Covid-19 and the U.S. Safety Net
We examine trends in employment, earnings, and incomes over the last two decades in the United States, and how the safety net has responded to changing fortunes, including the shutdown of the economy in response to the Covid-19 Pandemic. The U.S. safety net is a patchwork of different programs providing in-kind as well as cash benefits and had many holes prior to the Pandemic. In addition, few of the programs are designed explicitly as automatic stabilizers. We show that the safety net response to employment losses in the Covid-19 Pandemic largely consists only of increased support from unemployment insurance and food assistance programs, which did not replace the lost income for many households. We discuss possible options to reform social assistance in America that may provide more robust income floors in times of economic downturns.

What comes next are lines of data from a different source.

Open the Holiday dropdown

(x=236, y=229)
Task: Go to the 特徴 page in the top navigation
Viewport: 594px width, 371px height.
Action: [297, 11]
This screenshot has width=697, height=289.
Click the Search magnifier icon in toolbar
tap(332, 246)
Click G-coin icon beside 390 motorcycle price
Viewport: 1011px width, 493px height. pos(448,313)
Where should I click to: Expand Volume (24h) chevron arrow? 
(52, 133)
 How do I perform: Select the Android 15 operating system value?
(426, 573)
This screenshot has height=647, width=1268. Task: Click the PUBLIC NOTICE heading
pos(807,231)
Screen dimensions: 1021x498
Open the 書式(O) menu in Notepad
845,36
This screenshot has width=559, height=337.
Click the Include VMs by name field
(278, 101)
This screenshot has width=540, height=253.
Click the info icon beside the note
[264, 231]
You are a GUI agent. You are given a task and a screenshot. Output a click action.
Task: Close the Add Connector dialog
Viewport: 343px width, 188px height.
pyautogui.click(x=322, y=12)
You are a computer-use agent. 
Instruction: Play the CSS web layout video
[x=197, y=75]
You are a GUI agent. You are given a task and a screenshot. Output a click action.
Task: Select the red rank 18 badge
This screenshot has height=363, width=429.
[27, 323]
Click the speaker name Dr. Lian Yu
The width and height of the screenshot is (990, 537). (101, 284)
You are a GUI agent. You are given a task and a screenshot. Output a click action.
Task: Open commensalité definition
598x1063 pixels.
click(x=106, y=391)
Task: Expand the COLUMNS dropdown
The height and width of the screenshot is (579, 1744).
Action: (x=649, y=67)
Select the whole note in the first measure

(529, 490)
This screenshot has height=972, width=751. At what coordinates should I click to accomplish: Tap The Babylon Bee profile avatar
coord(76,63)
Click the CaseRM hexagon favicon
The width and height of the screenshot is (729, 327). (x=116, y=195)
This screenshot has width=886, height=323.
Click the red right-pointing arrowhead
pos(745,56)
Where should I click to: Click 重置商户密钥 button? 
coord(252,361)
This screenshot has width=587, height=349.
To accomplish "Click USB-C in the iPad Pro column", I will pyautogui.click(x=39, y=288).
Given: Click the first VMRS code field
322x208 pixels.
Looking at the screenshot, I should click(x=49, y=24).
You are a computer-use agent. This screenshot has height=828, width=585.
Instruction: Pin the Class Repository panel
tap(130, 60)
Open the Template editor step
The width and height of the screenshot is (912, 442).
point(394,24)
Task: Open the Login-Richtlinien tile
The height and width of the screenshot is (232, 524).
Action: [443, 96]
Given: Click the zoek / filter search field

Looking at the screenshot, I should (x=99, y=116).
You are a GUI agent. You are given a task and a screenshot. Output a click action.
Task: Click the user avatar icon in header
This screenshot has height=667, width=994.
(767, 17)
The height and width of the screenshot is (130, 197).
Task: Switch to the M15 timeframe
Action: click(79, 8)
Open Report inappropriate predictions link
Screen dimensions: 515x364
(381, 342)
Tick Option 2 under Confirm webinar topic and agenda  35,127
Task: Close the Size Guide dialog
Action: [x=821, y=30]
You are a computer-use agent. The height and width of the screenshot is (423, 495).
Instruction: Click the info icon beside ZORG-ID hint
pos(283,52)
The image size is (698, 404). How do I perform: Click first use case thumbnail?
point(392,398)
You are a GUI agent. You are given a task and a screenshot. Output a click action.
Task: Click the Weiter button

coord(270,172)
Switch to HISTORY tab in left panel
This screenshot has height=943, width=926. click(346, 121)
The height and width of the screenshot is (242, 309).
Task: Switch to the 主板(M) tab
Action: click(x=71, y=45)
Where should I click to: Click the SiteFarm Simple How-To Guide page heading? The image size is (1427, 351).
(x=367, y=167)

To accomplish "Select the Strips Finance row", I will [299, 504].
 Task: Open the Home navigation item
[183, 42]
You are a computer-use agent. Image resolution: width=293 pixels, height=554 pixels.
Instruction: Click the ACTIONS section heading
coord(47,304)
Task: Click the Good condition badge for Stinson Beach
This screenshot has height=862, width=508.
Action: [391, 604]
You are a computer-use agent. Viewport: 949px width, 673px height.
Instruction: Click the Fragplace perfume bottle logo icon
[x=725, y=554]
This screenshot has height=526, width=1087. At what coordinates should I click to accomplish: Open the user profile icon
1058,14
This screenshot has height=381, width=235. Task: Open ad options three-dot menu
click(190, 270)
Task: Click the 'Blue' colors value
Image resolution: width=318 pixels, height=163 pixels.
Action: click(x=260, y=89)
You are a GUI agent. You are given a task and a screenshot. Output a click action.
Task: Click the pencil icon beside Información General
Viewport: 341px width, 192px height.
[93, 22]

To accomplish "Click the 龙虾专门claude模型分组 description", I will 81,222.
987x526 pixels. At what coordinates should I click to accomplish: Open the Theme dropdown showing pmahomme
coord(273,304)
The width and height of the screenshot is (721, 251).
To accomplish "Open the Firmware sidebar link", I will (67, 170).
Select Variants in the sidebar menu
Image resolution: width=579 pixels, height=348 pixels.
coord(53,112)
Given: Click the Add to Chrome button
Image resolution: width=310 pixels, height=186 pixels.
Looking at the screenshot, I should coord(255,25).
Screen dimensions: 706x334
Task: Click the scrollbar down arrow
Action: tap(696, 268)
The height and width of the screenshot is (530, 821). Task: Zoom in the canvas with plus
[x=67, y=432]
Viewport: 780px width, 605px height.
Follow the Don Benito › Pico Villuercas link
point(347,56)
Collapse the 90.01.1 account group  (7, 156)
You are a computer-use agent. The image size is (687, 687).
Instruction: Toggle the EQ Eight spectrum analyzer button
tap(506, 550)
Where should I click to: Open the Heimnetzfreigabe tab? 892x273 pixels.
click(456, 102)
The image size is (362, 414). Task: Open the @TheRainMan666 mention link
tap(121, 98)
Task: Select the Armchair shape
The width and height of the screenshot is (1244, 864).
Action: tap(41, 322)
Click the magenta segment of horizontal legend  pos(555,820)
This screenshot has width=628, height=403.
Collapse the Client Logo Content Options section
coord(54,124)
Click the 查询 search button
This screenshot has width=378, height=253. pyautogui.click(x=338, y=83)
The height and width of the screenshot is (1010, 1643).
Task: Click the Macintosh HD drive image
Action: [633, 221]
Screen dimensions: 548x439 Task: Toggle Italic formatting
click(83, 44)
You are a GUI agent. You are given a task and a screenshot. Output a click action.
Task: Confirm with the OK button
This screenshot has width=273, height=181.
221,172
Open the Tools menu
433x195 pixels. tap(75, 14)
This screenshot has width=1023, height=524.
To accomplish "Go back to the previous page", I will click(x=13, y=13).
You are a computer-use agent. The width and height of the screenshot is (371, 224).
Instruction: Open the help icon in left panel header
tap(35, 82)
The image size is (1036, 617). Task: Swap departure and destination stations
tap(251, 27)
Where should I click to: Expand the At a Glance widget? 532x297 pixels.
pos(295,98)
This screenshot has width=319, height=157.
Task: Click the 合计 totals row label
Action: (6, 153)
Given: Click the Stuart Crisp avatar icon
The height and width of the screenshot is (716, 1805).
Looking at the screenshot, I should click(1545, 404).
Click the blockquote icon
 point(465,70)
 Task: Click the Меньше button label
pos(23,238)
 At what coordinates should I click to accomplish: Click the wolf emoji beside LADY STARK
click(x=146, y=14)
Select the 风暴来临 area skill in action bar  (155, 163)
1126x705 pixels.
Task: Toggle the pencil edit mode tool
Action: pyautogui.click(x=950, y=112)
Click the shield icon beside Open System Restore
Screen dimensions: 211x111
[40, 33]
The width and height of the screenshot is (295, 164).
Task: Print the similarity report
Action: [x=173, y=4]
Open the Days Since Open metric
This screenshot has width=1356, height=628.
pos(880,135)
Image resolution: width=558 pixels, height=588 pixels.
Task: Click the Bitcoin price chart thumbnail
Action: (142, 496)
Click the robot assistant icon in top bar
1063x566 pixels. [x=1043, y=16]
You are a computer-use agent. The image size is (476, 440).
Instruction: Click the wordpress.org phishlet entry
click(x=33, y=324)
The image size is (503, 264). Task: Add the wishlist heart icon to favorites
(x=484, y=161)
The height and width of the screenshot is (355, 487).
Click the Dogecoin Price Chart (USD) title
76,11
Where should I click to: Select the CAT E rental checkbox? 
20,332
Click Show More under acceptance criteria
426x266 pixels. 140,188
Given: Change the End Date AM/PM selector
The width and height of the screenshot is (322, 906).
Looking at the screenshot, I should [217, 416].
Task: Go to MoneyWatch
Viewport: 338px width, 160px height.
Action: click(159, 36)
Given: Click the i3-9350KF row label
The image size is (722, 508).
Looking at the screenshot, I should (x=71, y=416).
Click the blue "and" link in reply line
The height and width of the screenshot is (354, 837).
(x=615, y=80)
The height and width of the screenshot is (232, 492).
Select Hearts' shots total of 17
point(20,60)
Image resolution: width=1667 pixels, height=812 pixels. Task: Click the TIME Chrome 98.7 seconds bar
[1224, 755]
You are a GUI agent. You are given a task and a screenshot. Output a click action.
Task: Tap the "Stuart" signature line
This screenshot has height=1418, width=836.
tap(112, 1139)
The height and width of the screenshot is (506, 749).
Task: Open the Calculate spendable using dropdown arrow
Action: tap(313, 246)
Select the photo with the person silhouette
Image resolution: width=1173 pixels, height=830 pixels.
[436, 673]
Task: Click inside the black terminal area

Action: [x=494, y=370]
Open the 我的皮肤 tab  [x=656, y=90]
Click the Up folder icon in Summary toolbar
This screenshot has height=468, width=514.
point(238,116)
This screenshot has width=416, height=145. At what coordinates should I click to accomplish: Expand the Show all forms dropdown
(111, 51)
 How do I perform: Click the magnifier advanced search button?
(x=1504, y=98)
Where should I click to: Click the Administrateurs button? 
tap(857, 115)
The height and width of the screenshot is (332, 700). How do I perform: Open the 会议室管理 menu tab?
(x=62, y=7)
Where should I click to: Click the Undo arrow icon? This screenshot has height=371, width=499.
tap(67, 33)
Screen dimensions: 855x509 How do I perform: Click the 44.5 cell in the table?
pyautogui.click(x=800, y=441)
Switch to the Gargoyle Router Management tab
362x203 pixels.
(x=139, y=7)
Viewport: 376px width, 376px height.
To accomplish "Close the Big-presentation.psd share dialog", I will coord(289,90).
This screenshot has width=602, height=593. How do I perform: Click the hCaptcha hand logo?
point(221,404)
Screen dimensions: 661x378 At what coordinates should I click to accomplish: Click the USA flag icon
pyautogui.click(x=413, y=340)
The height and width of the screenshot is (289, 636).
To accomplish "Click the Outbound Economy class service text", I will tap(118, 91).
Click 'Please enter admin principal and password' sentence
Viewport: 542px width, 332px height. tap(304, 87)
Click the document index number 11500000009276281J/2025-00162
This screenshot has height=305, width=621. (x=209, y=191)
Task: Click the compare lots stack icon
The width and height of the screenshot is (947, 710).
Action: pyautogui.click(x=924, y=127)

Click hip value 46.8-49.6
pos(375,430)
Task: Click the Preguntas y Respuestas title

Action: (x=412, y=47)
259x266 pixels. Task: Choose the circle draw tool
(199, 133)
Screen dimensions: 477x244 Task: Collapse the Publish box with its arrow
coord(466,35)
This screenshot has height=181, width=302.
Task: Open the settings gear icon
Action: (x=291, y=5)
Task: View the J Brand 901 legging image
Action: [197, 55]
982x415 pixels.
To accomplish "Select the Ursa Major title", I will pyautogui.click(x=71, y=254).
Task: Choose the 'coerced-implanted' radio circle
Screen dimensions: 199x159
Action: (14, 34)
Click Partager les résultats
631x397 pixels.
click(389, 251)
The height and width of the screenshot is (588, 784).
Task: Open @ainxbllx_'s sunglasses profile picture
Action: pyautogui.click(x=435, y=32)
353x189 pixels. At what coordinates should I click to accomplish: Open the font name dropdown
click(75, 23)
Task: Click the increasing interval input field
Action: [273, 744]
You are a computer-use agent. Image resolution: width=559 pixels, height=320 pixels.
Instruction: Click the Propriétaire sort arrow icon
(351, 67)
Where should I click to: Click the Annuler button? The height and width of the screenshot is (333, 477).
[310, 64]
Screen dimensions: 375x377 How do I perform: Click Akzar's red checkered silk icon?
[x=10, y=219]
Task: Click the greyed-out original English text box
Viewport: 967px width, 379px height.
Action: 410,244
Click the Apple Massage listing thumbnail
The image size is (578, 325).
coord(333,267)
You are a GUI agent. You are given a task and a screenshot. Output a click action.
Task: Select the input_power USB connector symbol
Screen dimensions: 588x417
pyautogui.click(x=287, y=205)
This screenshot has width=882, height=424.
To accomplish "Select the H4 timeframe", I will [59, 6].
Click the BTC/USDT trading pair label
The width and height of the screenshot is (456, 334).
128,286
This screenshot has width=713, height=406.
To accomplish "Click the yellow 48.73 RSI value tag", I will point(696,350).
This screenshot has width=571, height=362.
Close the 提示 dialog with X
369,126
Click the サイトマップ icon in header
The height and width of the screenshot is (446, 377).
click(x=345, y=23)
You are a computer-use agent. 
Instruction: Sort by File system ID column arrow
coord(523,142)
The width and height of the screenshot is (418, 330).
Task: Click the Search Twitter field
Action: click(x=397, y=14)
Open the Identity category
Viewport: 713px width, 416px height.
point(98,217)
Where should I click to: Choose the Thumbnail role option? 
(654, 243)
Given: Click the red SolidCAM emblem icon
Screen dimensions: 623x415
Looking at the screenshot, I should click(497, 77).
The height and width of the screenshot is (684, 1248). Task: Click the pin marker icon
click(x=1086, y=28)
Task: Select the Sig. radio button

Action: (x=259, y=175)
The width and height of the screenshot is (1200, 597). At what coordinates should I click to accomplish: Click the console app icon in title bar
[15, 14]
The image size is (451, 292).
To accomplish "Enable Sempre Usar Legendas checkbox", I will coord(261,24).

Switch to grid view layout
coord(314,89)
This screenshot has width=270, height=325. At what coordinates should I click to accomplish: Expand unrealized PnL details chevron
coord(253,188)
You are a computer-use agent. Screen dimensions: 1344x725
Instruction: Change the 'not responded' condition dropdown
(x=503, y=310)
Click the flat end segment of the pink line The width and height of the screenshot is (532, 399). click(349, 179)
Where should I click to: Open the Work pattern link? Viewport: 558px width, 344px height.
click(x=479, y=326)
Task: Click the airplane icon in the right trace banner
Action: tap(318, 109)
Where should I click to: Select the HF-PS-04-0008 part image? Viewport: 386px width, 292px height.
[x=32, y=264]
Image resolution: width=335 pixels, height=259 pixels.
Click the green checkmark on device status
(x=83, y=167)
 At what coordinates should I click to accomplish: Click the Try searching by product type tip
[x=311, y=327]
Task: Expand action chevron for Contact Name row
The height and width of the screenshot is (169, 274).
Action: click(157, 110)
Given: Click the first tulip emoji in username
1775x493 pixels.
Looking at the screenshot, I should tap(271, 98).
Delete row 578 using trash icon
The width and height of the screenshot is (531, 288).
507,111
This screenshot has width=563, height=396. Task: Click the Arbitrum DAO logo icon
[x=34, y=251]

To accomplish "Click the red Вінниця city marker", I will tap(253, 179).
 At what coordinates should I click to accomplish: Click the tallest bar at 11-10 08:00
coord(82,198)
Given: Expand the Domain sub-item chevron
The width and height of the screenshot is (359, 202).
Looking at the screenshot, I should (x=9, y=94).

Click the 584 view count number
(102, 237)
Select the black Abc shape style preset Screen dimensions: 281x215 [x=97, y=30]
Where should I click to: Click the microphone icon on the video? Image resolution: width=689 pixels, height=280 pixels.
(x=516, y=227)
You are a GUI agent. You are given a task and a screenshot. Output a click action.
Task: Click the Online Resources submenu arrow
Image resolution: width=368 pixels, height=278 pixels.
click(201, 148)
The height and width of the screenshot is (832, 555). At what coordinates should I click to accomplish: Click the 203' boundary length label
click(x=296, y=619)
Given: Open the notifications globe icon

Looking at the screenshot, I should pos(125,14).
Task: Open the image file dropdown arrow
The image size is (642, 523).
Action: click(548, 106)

We received excellent research assistance from Hyein Kang and Kenneth Tester. Ziliak gratefully acknowledges support from the U.S. Department of Health and Human Services, Office of the Assistant Secretary for Planning and Evaluation, grant AE00103, through the Institute for Research on Poverty at University of Wisconsin. We thank two reviewers, Tim Smeeding, and Zach Parolin for helpful comments on an earlier draft. The opinions and conclusions are solely those of the authors and do not represent the views of any sponsor, nor do they necessarily reflect the views of the National Bureau of Economic Research.